Flower102 Dataset - Using Transfer Learning to train + Using Batch Normalization in CNN
Preface
I recently took an ai course, this is the fourth assignment and the main topics taught are the following.
- selecting a dataset and training a model on it.
- migration learning - fine tuning.
- batch normalization in CNN.
The main references are the following websites: 1.
- Flower102 dataset
- Migration Learning
- Pytorch dataset
- Migration Learning Model
- Shannon’s Transfer Learning Blog
- Resnet18
Assignment Requirements
Tasks
- Choose a dataset*: Look at torchvision Pytorch’s dataset and decide which dataset you want to use (excluding
CIFAR, ImageNet, FashionMNIST). - Print images and profile sizes: show some sample images of the dataset in your notebook and print the size of the dataset.

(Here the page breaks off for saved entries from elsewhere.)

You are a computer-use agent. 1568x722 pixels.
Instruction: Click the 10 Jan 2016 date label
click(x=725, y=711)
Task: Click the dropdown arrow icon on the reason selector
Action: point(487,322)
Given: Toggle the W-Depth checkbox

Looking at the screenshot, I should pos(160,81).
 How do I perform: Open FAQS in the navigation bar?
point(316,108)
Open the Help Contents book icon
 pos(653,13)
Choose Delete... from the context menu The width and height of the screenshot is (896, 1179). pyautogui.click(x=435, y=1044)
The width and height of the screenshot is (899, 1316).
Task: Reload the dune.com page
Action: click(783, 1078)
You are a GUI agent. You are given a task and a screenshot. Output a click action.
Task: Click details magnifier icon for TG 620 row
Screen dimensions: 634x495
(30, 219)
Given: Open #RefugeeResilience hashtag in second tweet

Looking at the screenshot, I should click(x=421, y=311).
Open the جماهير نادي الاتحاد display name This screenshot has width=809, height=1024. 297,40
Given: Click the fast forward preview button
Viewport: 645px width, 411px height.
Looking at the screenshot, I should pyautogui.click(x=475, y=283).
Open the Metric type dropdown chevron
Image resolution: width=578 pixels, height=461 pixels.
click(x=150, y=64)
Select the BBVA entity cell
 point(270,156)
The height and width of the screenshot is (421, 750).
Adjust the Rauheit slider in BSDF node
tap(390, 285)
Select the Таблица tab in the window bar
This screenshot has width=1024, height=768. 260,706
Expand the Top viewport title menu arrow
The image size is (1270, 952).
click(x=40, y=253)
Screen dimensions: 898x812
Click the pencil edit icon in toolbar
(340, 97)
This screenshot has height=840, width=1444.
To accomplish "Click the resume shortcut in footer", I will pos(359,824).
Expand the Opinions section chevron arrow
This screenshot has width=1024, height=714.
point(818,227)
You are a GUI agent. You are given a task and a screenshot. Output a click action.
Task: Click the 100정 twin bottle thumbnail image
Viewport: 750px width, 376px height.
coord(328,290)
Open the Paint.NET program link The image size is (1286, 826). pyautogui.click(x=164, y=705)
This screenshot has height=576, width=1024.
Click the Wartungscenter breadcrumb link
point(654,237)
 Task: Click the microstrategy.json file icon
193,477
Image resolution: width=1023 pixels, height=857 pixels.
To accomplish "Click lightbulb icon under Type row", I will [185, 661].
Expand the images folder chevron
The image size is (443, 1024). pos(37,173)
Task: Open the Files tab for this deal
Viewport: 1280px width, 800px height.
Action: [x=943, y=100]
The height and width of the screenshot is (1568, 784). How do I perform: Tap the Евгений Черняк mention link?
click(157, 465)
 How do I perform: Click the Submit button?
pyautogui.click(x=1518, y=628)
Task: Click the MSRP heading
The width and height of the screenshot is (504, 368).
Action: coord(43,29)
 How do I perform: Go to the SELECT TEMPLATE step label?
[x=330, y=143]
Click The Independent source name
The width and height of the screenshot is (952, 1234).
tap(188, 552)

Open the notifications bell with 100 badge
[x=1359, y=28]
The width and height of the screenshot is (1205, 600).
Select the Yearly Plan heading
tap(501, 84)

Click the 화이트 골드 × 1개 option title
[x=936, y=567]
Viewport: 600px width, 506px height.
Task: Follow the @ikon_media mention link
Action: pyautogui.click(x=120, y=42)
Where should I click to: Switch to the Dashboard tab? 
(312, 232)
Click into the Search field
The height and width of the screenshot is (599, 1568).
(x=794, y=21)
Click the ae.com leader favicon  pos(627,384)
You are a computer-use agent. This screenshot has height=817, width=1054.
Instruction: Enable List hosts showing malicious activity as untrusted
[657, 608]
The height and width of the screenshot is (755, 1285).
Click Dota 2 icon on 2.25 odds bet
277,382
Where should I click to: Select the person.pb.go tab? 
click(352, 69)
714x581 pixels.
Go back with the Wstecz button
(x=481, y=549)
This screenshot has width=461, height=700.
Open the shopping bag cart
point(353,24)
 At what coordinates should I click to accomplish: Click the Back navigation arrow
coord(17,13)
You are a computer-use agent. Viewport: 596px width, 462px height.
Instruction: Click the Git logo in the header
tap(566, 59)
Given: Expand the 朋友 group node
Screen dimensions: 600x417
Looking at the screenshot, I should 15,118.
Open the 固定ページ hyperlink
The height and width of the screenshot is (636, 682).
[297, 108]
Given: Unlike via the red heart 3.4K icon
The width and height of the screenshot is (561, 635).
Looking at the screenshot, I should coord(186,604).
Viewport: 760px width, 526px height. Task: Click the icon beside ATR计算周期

- Construct a CNN using batch normalization: design a CNN to make predictions on the dataset. Use a similar architecture as last time, but this time
also includes a batch normalization layer. - Train a model using a dataset and print out the accuracy of the test: train a model on a dataset and measure the accuracy on retained test data.
- Use ResNet18 for Migration Learning: now use migration learning to use a pre-trained ResNet18 on the dataset as follows:
- Without changing the trained weights of other people’s models: ResNet18 is used as a fixed feature extractor.
- Fine-tuning using RestNet : ResNet18 is fine-tuned on the training data.
- Fine-tuning using EfficientNet_B5: Repeat step 4 but now use EfficientNet_B5 instead of RestNet18.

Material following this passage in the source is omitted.